それは1カ月以上も長引いた。そして季節の変わり目ごとに風邪ひきは繰り返され、地元の病院では院長先生に「また来たね」と迎えられるようになった。

「東京から越してきた人の中に、ひどい風邪をひく人がけっこういますよ。免疫力が下がっているのかな、忙し過ぎて。ストレスや寝不足も溜まるし、食べ物に季節感がないでしょ。肉はほどほどがいいんだよね、ほんとは」と先生はおっしゃる。その一言一言に諭されているようで多少居心地の悪さを感じつつも、田舎暮らしの設計図を描き直すきっかけになった。

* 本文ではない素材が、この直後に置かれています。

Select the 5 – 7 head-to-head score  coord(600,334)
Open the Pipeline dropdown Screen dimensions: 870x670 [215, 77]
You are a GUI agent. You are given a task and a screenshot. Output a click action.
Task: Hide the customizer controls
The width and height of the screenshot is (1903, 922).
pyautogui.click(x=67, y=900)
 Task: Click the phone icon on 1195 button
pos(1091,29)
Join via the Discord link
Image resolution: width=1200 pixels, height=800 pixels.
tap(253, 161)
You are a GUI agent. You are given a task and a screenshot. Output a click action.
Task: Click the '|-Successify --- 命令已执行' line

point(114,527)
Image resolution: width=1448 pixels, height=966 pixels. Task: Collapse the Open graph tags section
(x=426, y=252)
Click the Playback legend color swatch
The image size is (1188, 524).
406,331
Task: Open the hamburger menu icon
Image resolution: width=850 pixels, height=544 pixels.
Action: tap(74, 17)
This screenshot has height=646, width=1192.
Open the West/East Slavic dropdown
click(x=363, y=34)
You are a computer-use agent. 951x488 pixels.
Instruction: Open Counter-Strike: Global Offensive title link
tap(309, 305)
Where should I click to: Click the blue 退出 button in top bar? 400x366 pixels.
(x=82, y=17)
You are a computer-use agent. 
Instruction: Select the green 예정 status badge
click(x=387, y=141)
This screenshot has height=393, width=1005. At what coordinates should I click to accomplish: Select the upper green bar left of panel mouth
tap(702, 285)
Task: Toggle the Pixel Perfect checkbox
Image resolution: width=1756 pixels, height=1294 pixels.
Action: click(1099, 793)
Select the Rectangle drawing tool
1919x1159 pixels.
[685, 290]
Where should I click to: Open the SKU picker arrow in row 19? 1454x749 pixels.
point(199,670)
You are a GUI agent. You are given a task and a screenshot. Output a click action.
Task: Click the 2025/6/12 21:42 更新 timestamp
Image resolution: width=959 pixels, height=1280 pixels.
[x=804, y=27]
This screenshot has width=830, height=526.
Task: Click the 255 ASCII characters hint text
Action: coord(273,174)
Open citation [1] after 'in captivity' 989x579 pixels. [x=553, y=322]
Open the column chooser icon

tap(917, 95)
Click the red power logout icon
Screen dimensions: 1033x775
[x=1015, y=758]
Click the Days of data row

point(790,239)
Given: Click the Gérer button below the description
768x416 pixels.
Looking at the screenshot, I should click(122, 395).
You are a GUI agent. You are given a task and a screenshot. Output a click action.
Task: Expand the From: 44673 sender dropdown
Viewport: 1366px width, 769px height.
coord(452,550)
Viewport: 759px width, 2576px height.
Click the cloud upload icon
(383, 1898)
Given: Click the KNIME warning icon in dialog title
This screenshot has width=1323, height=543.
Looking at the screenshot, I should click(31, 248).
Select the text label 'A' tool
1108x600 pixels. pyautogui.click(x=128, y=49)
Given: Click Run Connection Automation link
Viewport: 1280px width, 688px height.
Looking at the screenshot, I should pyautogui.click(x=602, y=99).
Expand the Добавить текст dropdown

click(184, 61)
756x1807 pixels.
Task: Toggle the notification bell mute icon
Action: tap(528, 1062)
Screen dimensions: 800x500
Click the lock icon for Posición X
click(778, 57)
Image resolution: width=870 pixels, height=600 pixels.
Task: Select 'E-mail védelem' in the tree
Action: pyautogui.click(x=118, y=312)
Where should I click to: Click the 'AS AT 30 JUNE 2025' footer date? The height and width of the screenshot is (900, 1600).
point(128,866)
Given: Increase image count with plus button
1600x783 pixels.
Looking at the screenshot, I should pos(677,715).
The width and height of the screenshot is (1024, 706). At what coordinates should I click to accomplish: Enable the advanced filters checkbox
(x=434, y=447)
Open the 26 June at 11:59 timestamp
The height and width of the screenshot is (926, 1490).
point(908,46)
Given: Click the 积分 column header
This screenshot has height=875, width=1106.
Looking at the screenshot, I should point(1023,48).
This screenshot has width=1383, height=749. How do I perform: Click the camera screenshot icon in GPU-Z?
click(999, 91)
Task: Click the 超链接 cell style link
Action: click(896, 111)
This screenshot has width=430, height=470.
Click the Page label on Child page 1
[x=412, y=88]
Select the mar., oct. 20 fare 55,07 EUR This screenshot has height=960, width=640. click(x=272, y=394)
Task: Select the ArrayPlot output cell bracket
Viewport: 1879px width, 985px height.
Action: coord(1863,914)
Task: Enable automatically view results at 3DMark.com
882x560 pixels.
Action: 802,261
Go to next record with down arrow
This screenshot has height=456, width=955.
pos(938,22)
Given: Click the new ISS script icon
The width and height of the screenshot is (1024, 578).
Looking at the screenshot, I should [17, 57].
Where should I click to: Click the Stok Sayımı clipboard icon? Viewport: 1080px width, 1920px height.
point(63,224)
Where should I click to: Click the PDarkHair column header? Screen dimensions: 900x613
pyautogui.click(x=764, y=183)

例えば仕事は完全には辞められない。だが、猫のお尻を癒やした田舎のきれいな空気の力を借りながら、ストレスを溜めない工夫はできるだろう。野良仕事も、収穫量を高望みすれば無理をして、いずれ体を壊す。山育ちではない私なりのやり方で気長に続けられる規模に絞ろう。

猫の免疫力が下がったのも、私が不規則な生活をしていたからなのだろう。猫のように気持ちよく熟睡する為には、その日のうちにベッドに入り、朝日を浴びて目覚めるようにする。

どれも完璧には守れてはいないが、気がつけば20年以上も田舎暮らしを続けてこられた。もう風邪とも縁が切れた。

引っ越し前、生き方を変えるなんて大きな目標を掲げていた自分が今では照れ臭い。それよりも大事なのは、日々の小さな実践を積み重ねることだった。それが自然に一枚の絵になっていくのだろう。私の絵はまだまだ描きかけだ。

地方に引っ越しを考えているなら、田舎だけでなく地方都市という選択肢もある。

電車の窓から外を眺めている時、ふと空気が変わったのを感じたら、見えているその町が次に住む場所かもしれない。